Lessons From Indiana

Indiana faced similar worries when it underwent its reorganization effort in the late 1990s, said Bradley Wheeler, the vice president for information technology who now sits atop the IT chain of command for that system. But that resistance has faded as the benefits of managing technology at the highest level have become apparent, he said.

Wheeler points to Gerald Bepko, the former chancellor of Indiana University Purdue University Indianapolis (IUPUI). Bepko, who described himself “fiercely partisan” in favor of his own campus, was skeptical of the reorganization at first.

“I was concerned over whether the focus of whatever merged would be a high-quality service to the academic unit,” the retired chancellor said. “Universities live and [die] on the success of their academic units… If some change in the structure was going to make us less responsive to those academic units, we would want to avoid that.”

But Bepko said he came around relatively quickly once the Indiana administration started throwing its weight behind grant applications and building projects for the Indianapolis campus — including a brand-new IT building and a school of informatics. “I think we all got better as a result of having a larger enterprise,” Bepko said. “There were economies of scale that we wouldn’t have had.”

A lot of the tension that accompanies such a move comes from the tendency to polarize the debate along the lines of centralization-versus-decentralization, said Wheeler.

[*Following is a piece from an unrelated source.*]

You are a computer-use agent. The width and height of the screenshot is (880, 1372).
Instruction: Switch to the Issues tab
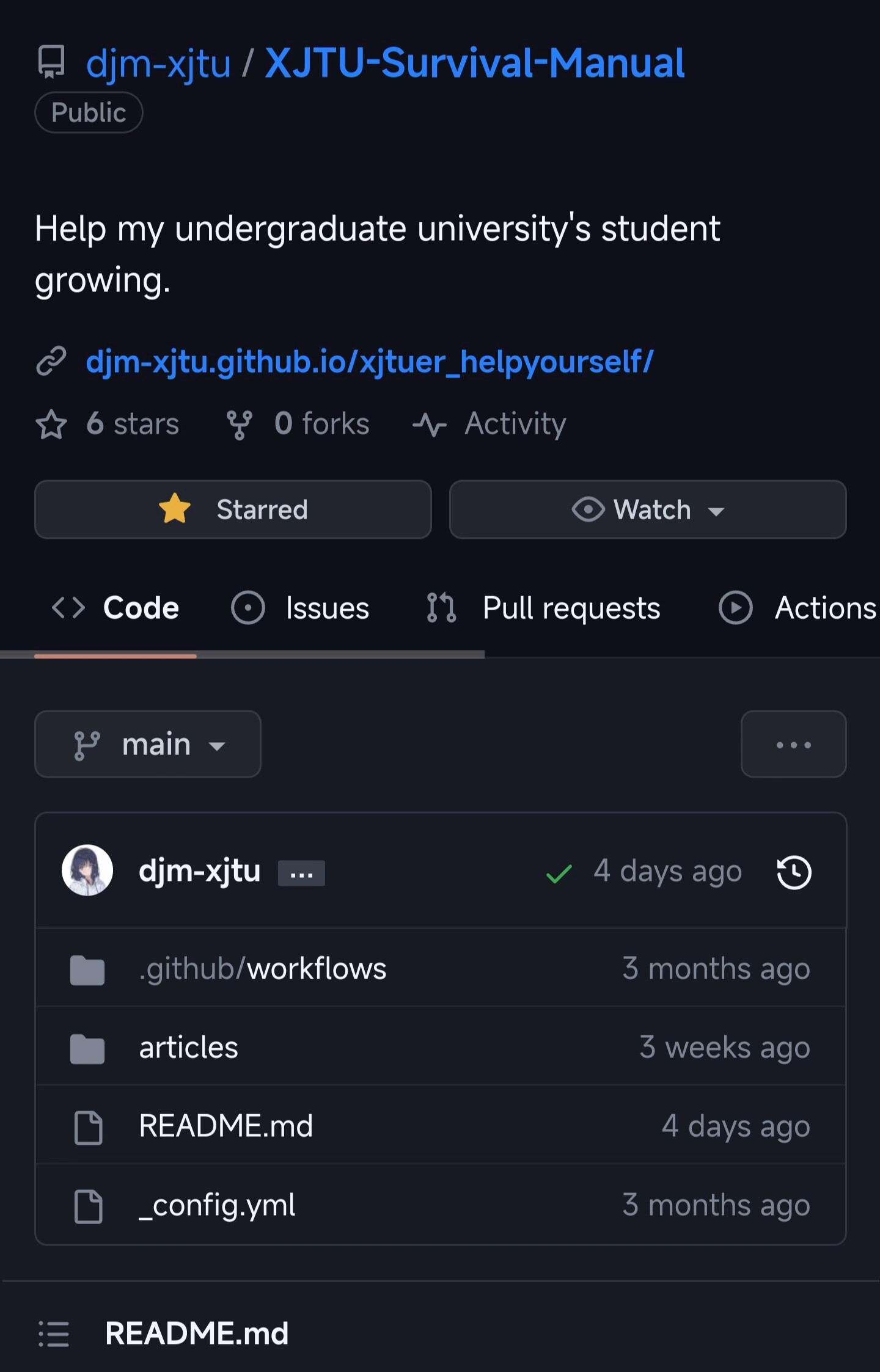click(300, 608)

The key to resolving those tensions, he said, is for the central administration to operate the new system with an eye to nuance.

There are two main types of IT services, said Wheeler: those that work best when administrative authority lies close to the point of service, and those that work best when run from a central hub. Academic and research computing generally fall in the former category, since professors and researchers tend to be more likely to use technology well when the person in charge of IT is down the hall, he said. But this is not true of many IT functions, said Wheeler.

Universities “piss away so much money on low-value tasks such as patching servers, probing them to make sure the security on them is all correct, buying and procurement of new services and plugging boxes in closets or running little data centers in [various departments],” said Wheeler. Not only are those things cheaper and just as effective when run at scale from a central office, but they divert IT resources from the other kind — the high-touch academic computing support that faculty want, he said.

“There is no preordained outcome in any model,” he said. “You can make a variety of models work, and a variety of models could fail.”